EXTRACTED INFORMATION: Begin
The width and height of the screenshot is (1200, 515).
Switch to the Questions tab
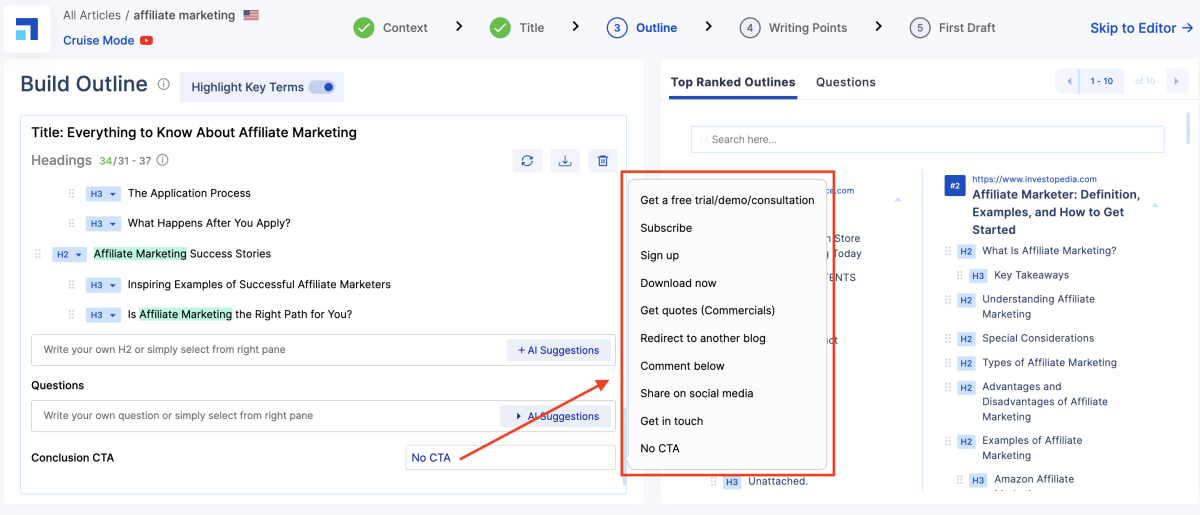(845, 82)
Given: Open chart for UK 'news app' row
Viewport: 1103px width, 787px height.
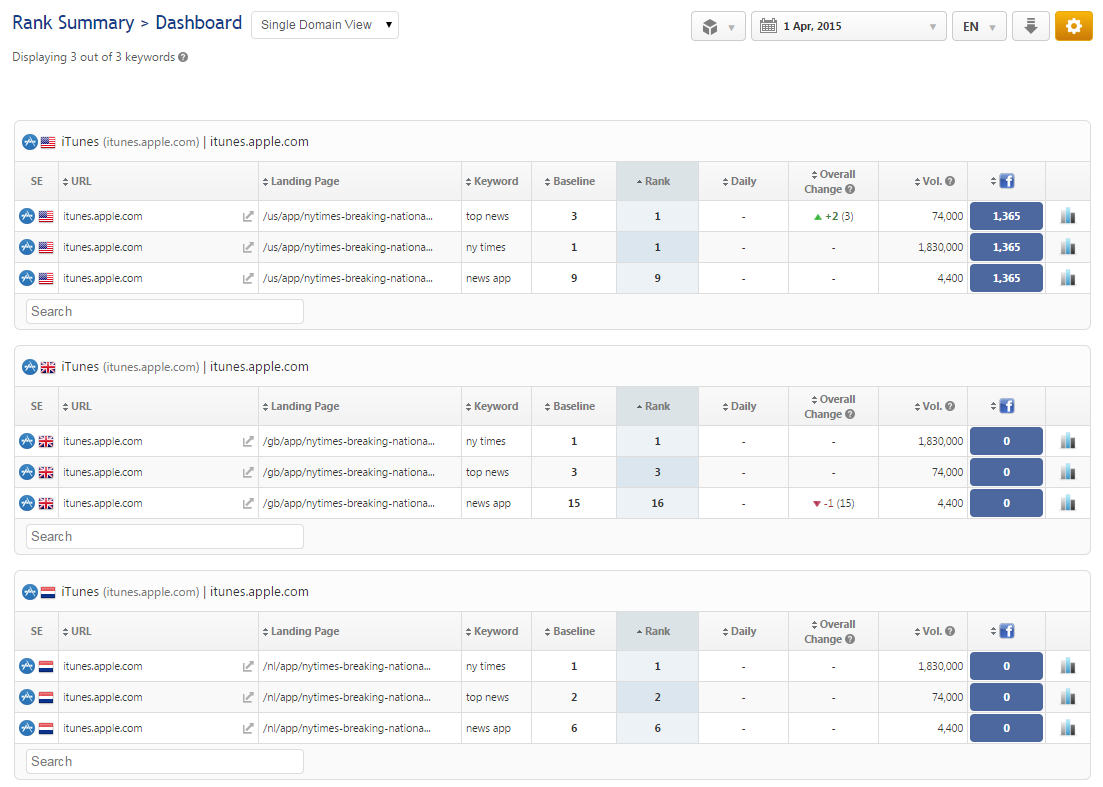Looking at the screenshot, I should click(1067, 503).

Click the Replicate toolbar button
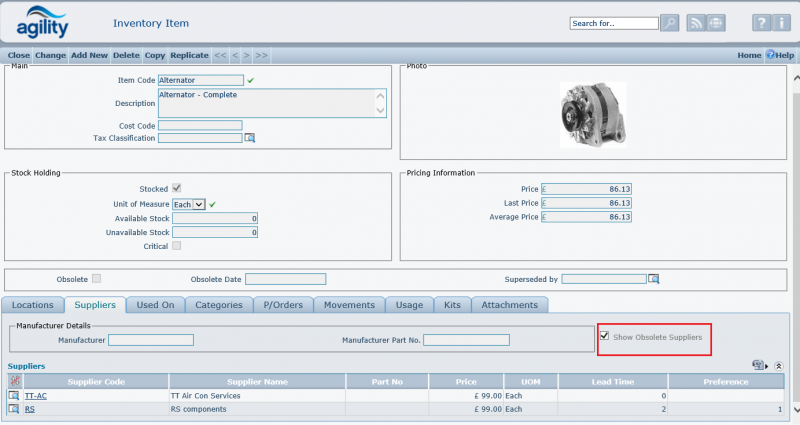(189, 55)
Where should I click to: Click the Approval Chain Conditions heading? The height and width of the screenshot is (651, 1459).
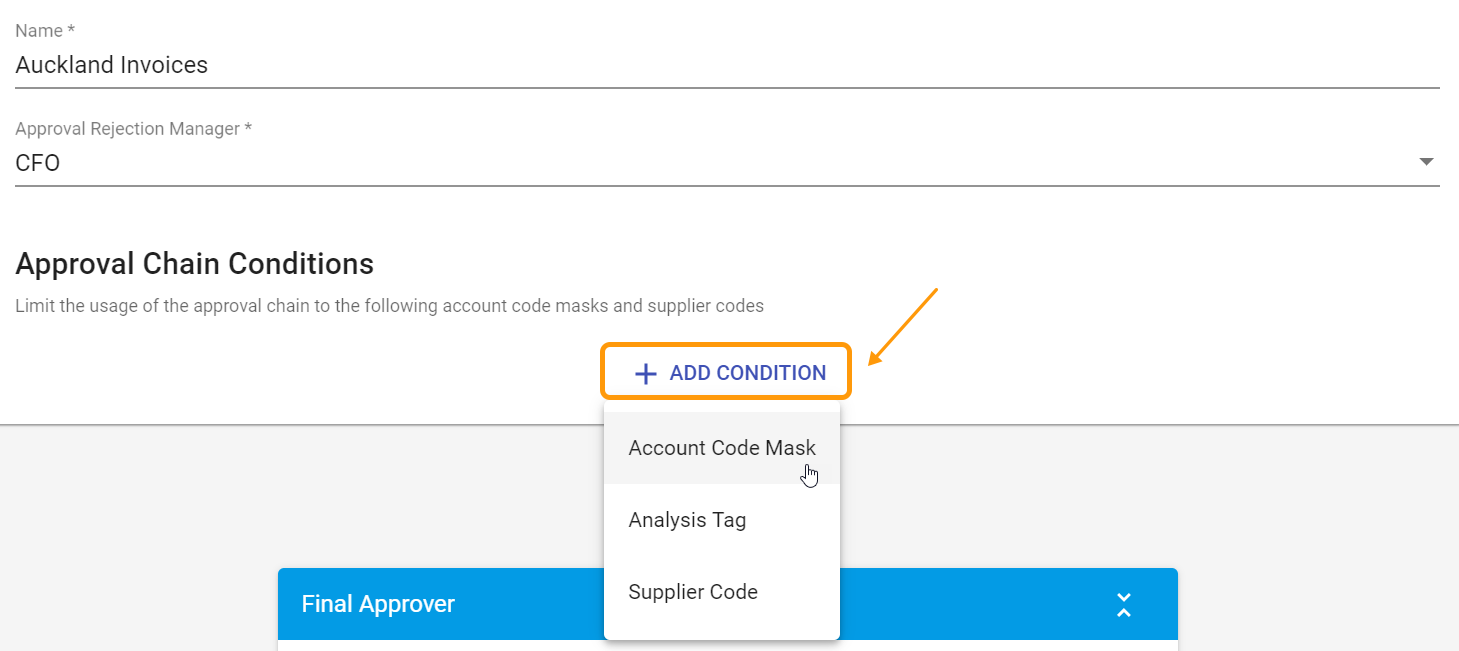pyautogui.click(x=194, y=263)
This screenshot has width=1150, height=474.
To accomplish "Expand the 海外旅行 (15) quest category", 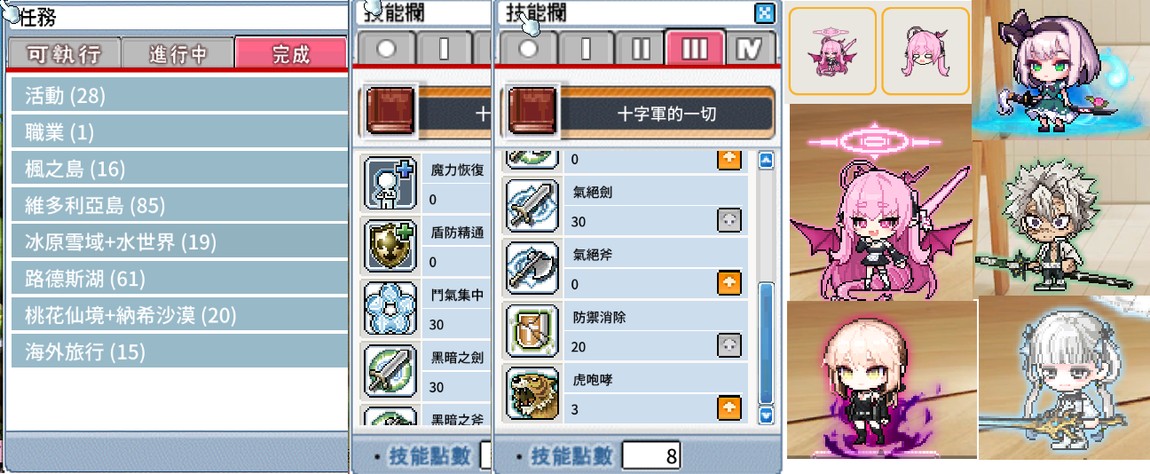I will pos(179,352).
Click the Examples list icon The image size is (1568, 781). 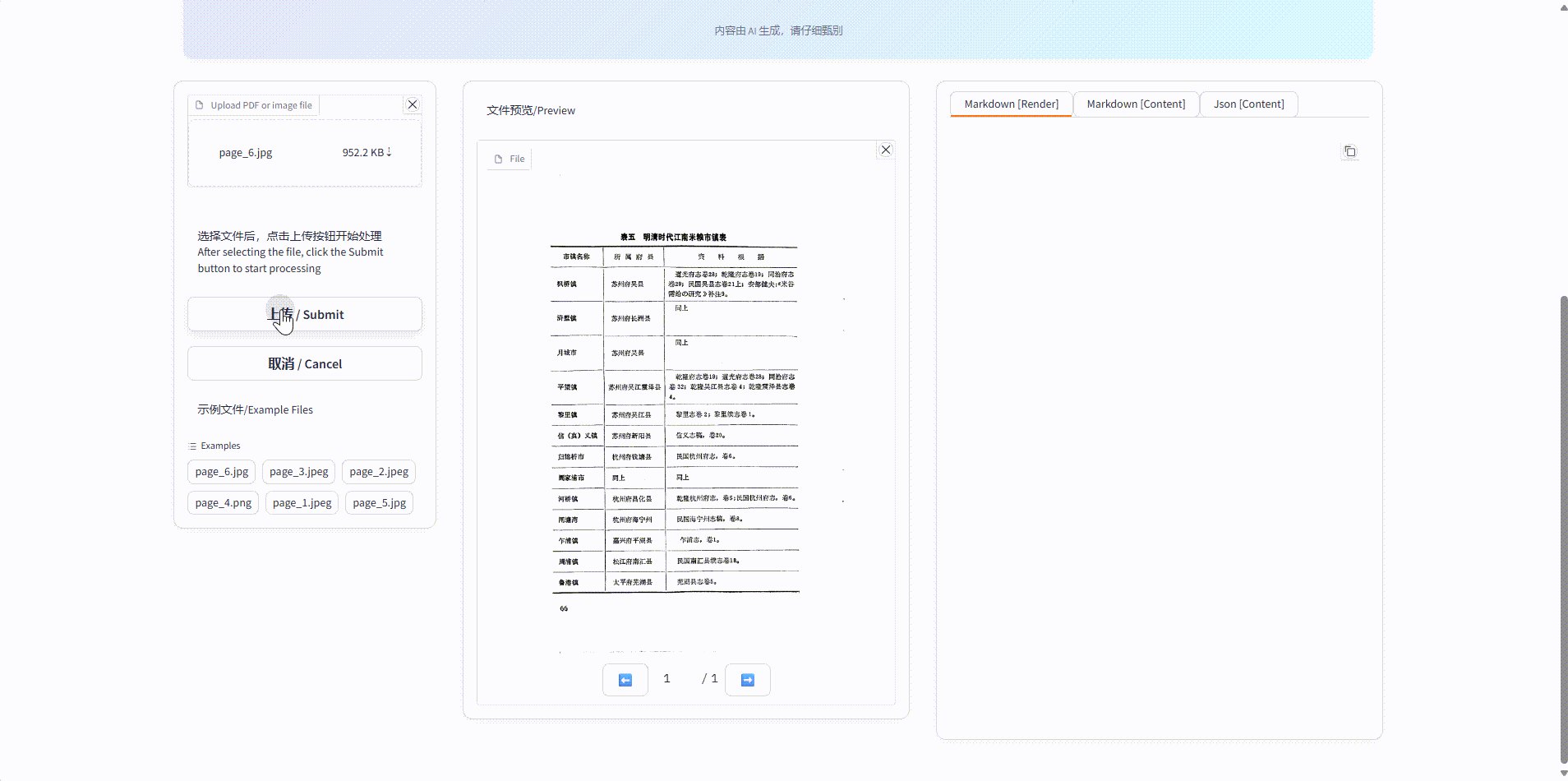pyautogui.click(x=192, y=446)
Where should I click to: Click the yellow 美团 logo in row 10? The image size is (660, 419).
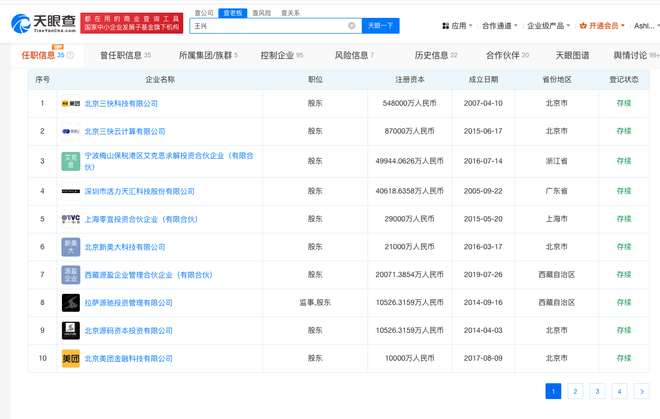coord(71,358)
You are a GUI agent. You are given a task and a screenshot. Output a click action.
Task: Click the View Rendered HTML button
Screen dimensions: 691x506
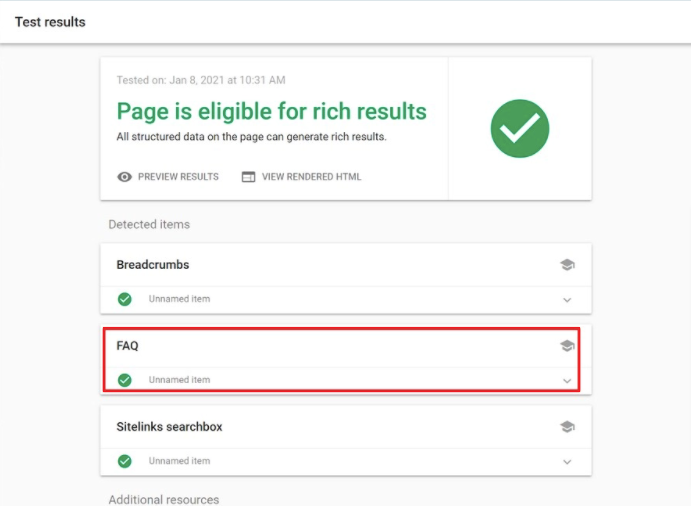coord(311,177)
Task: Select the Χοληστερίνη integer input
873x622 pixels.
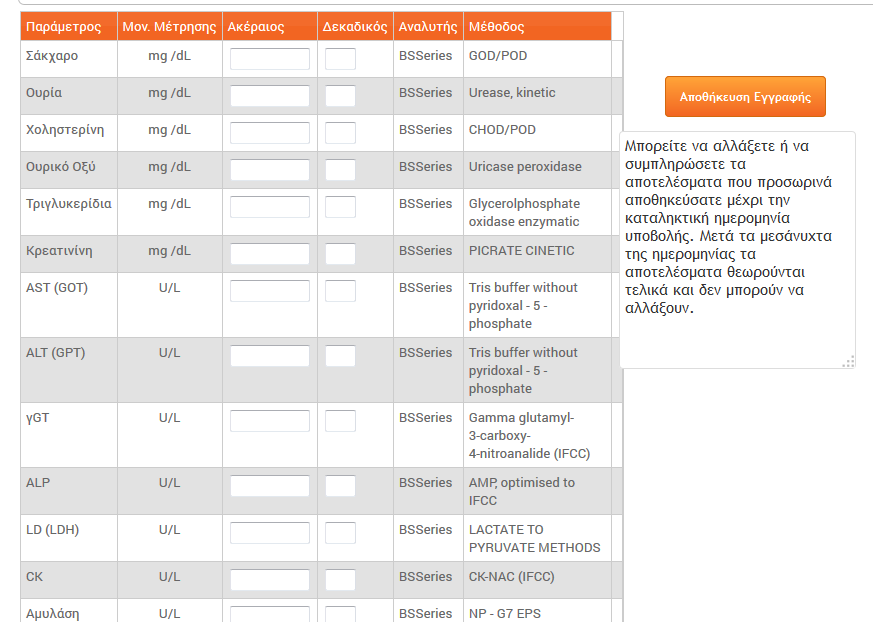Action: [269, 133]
EXTRACTED INFORMATION: End
All lines after and including the one with "You are a GUI", through the end of the entries above, should be output exactly and by themselves. The pictures are to be left out.

> [REPLY]:
You are a GUI agent. You are given a task and a screenshot. Output a click action.
Task: Click the View Rendered HTML button
Screen dimensions: 691x506
coord(311,177)
Task: Select the Χοληστερίνη integer input
873x622 pixels.
Action: [269, 133]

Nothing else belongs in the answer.